# They’re Back!!!  (After 17 Years)



## Bearcarver (Jun 1, 2021)

*They’re Back!!!  (After 17 Years)*​


It doesn’t seem like that long ago, but 17 years ago Locusts were all over My House, just before they left us.
The noise they make, by the Thousands is nearly unbearable. It’s actually almost the same “Tinnitus” noise I hear in my ears "24/7/365"
Day & Night, only these are 1000 Times as loud.

Mrs Bear took some pretty good Pics, so I’m posting them for anybody who doesn’t get to see these things.

This is the first time we noticed the actual holes they came from when leaving the Ground, to visit us.

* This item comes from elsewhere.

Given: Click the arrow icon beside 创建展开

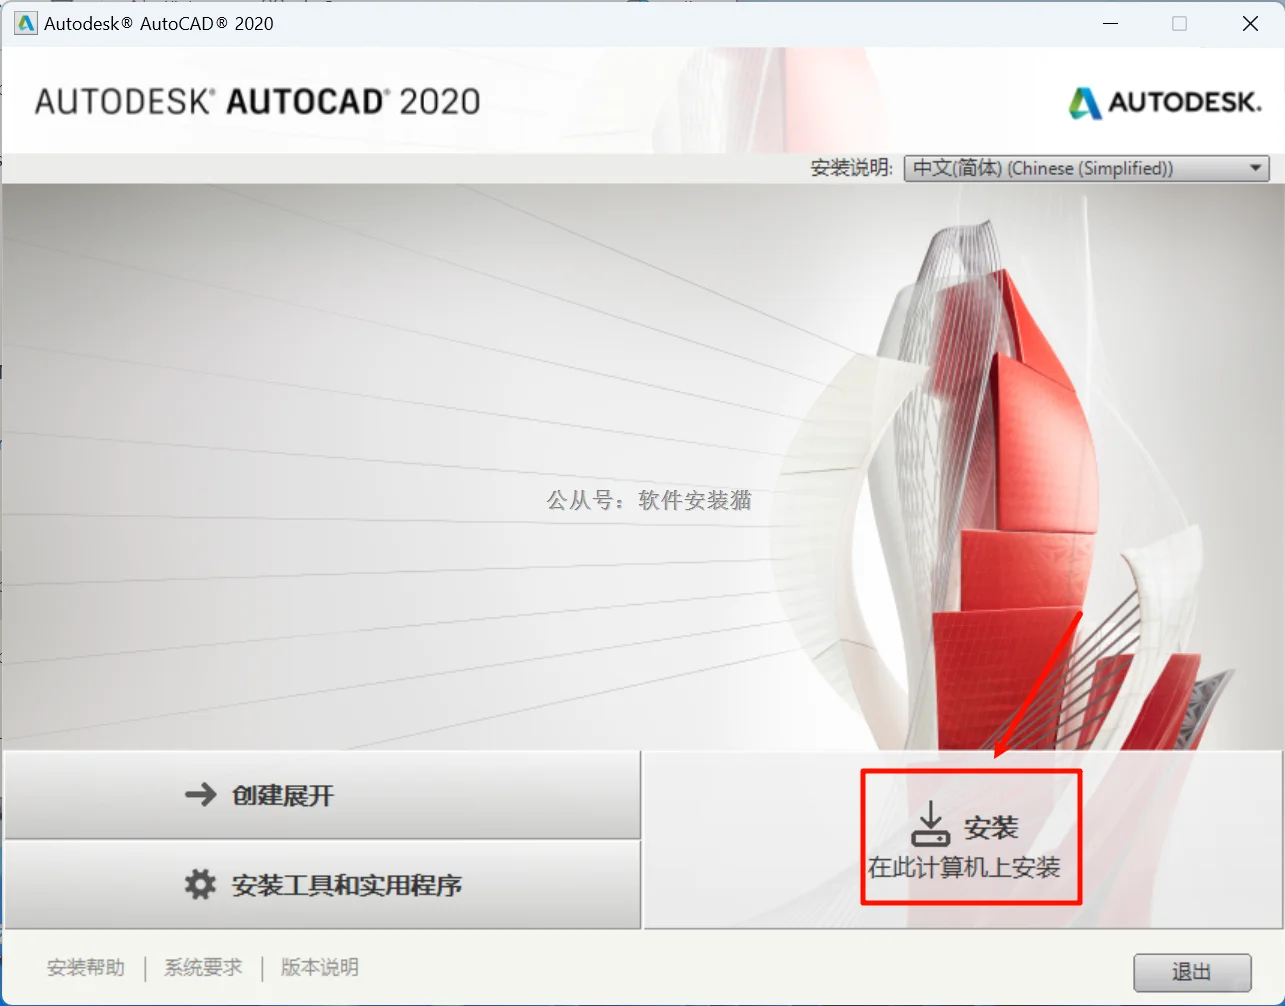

*Note:  These are actually "Cicadas", but by Habit, we always called them Locusts. The real Locust, we always called "Flying Grasshoppers".*


Bear


Here you can see the Holes from whence they came from beneath the Earth's Surface.  All those dark dots are holes:







All those Brown spots are the empty shells they leave behind:






Here's a Close-up of one of the Cute Little Guys:






A wider View:
On Top A Full Grown Locust.
On Left a Deserted Locust Shell.
On Right seems to be one in between the change:


----------



## JLeonard (Jun 1, 2021)

Cool pics! I know they are loud as heck here.
Jim


----------



## thirdeye (Jun 1, 2021)

When I was a boy in Texas we collected locust shells.  I think there were more than one species and some were  cicadas.  We have only a few species in Wyoming,  I think I have some imitations in my fly fishing box.


----------



## BGKYSmoker (Jun 1, 2021)

I dont miss those at all.


----------



## Buffalo Smoke (Jun 1, 2021)

Looks like a Cicada to me. Yes they are very loud.


----------



## SmokinVOLfan (Jun 1, 2021)

They are loud as hell here right now! They make great bait for fishing!


----------



## chopsaw (Jun 1, 2021)

Haven't seen any here yet , but last time they hatched the yard looked like it was strafed by an A-10 warthog .


----------



## mneeley490 (Jun 1, 2021)

Slap some on the grill and let us know how they taste!


----------



## smokeymose (Jun 1, 2021)

I read about the 17 yr hatching but we haven't seen any around here. We get a variation every year and find their empty casings everywhere.
Birds love them.


----------



## smokeymose (Jun 1, 2021)

mneeley490 said:


> Slap some on the grill and let us know how they taste!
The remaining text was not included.